-- Aim --
Copy every one of the records below word for word, keeping each line and its spacing unchanged.

-- Records for this exercise --
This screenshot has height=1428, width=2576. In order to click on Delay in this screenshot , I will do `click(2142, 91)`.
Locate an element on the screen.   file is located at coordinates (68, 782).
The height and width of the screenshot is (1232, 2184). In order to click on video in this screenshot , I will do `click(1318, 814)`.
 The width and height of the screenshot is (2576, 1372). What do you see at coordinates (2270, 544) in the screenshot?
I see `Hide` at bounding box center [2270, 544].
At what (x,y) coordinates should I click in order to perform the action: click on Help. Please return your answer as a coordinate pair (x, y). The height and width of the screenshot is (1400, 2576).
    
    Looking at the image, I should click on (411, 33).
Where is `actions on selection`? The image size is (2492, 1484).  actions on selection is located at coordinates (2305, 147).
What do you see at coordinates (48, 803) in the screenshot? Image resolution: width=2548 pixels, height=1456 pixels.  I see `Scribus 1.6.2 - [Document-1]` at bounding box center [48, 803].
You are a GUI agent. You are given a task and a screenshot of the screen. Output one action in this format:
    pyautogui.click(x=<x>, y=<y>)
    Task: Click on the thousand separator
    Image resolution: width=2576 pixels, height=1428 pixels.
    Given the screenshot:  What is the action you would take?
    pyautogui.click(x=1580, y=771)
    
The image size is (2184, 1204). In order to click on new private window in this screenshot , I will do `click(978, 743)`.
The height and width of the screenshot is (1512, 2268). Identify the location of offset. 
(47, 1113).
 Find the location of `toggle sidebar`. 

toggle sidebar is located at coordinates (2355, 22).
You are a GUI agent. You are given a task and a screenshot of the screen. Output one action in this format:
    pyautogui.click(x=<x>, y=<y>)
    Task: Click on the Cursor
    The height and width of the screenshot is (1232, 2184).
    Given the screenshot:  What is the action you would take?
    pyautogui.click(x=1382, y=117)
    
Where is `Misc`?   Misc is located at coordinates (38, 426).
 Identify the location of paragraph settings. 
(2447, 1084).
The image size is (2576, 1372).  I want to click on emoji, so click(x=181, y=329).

-- Answer for this exercise --
This screenshot has height=1428, width=2576. In order to click on Delay in this screenshot , I will do `click(2142, 91)`.
Locate an element on the screen.   file is located at coordinates (68, 782).
The height and width of the screenshot is (1232, 2184). In order to click on video in this screenshot , I will do `click(1318, 814)`.
 The width and height of the screenshot is (2576, 1372). What do you see at coordinates (2270, 544) in the screenshot?
I see `Hide` at bounding box center [2270, 544].
At what (x,y) coordinates should I click in order to perform the action: click on Help. Please return your answer as a coordinate pair (x, y). The height and width of the screenshot is (1400, 2576).
    
    Looking at the image, I should click on (411, 33).
Where is `actions on selection`? The image size is (2492, 1484).  actions on selection is located at coordinates (2305, 147).
What do you see at coordinates (48, 803) in the screenshot? Image resolution: width=2548 pixels, height=1456 pixels.  I see `Scribus 1.6.2 - [Document-1]` at bounding box center [48, 803].
You are a GUI agent. You are given a task and a screenshot of the screen. Output one action in this format:
    pyautogui.click(x=<x>, y=<y>)
    Task: Click on the thousand separator
    Image resolution: width=2576 pixels, height=1428 pixels.
    Given the screenshot:  What is the action you would take?
    pyautogui.click(x=1580, y=771)
    
The image size is (2184, 1204). In order to click on new private window in this screenshot , I will do `click(978, 743)`.
The height and width of the screenshot is (1512, 2268). Identify the location of offset. 
(47, 1113).
 Find the location of `toggle sidebar`. 

toggle sidebar is located at coordinates (2355, 22).
You are a GUI agent. You are given a task and a screenshot of the screen. Output one action in this format:
    pyautogui.click(x=<x>, y=<y>)
    Task: Click on the Cursor
    The height and width of the screenshot is (1232, 2184).
    Given the screenshot:  What is the action you would take?
    pyautogui.click(x=1382, y=117)
    
Where is `Misc`?   Misc is located at coordinates (38, 426).
 Identify the location of paragraph settings. 
(2447, 1084).
The image size is (2576, 1372).  I want to click on emoji, so click(x=181, y=329).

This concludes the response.